This patient spent the majority of the night within ± 15 degrees of supine; other significant portions of the night were between 270–300 degrees (supine of left lateral) and between 60–90 degrees (right lateral). While the patient has an overall apnea-hypopnea index (AHI) of 7.5 events/h, when the patient is in the supine position range, the posture specific AHI is predominantly in the moderate range of 15–25 events/h. With the available postural data, we can infer that with torso rotation of 60 degrees or more from supine, the position specific AHI reduces to 0–5 events/h. As such, positional therapy to prevent sleeping postures within ± 60 degrees of supine could potentially control this individual’s sleep apnea. The presence of significant periods of lateral sleep in the observational study indicates that this individual is likely to be able to tolerate a postural therapy.

Figure 5. Supine-predominant obstructive sleep apnea patient who self-selects to sleep nonsupine.

Figure 5

This patient spent significant portions of the night between 290–310 degrees (supine of left lateral); and between 60–80 degrees (supine of right lateral). The patient also spent a small period of the night within ± 30 degrees of supine. This patient has an overall AHI of 18.4 events/h, which is concentrated almost entirely in the small percentage of the night that the patient spent in the supine position where we observe position specific AHIs of > 40 events/h. In contrast, when sleeping in the left and right lateral positions, the posture-specific AHIs reduce to < 5 events/h. Providing a postural therapy to prevent sleeping within ± 60 degrees of supine appears likely to almost fully control this individual’s sleep apnea. The relatively small period of supine sleep indicates that this patient self-selects nonsupine positions, and is likely to tolerate a postural therapy.

Figure 6. Subtle postural dependence.

Figure 6

This patient spent significant portions of the night within ± 30 degrees of supine, between 240–300 degrees (± 30 degrees of left lateral), and between 60–90 degrees (just supine of right lateral). While the patient has an overall apnea-hypopnea index (AHI) of 2.6 events/h, the posture-specific AHI is as high as 18 events/h when the patient is in the supine position. Notably, with torso rotation as little as 15 degrees to the left of supine, the position specific AHI reduces to approximately < 5 events/h. These data suggest that in this individual, effective treatment may be achieved with mild postural manipulations (ie, a small wedge under one shoulder). In patients who prefer to sleep supine, such interventions may be more tolerable than therapies that enforce lateral sleep.

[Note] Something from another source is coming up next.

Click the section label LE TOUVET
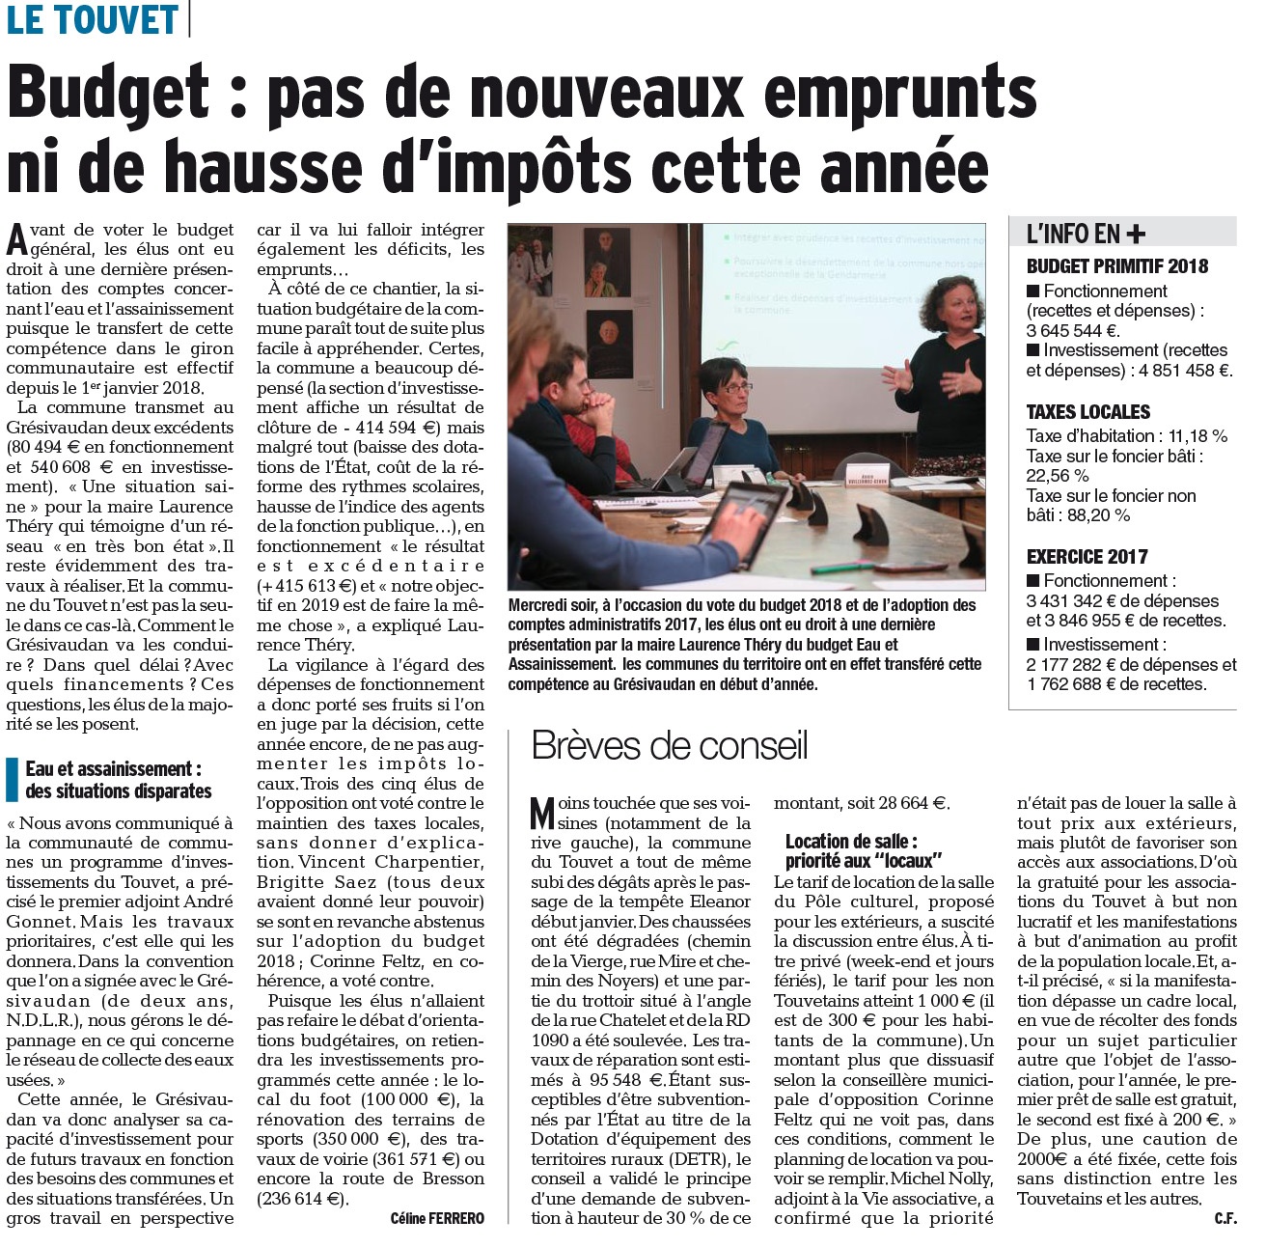click(x=93, y=19)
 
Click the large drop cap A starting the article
click(x=16, y=239)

Figure 7. No clear relationship between torso posture and obstructive sleep apnea severity.

Figure 7

This patient spent significant portions of the night between 20–35 degrees (right of supine), between 60–90 degrees (supine of right lateral), and between 270–300 degrees (supine of left lateral). While the apnea-hypopnea index (AHI) in the postures close to right lateral position were relatively low compared to the overall AHI, this was not reflected in the postures in left lateral position. As such, while there is clear variability in OSA severity across the night, there is no clear trend in the relationship between torso posture and AHI, suggesting that this patient is not a candidate for postural therapy.

Figure 8. Supine only sleeping position.

Figure 8

This patient spends almost their entire night in the supine position. The lack of variation in posture means that no assessment can be made about the relationship between posture and obstructive sleep apnea (OSA) severity. A simple survey about the preferred sleeping position at home may help to determine whether this postural variation reflects normal sleep, or may be an artifact of the sleep laboratory environment. Even if this person had position-dependent OSA that was able to be elucidated in a follow-up study with enforced lateral sleep, the apparent preference for supine sleep may suggest that the individual is unlikely to tolerate a postural therapy.

DISCUSSION

The objective of this study was to present and demonstrate the clinical utility of an emerging technology for characterizing the relationship between sleeping posture and OSA severity. This technology is composed of a sensor capable of measuring torso posture during sleep as a continuous variable (degrees of rotation from supine); and a graphical tool for visualizing the complex relationships between sleeping position, sleep duration and sleep apnea severity. Our results demonstrate: (1) a large inter-subject variability in sleeping posture; (2) that individuals spend significant periods of time in postures intermediate to the classically defined supine, left lateral, right lateral and prone positions; (3) that there is a complex relationship between posture and sleep apnea severity in many individuals. It is speculated that the information obtained from this technology may have the potential to quickly identify individuals who are likely to both respond and be adherent to postural therapies.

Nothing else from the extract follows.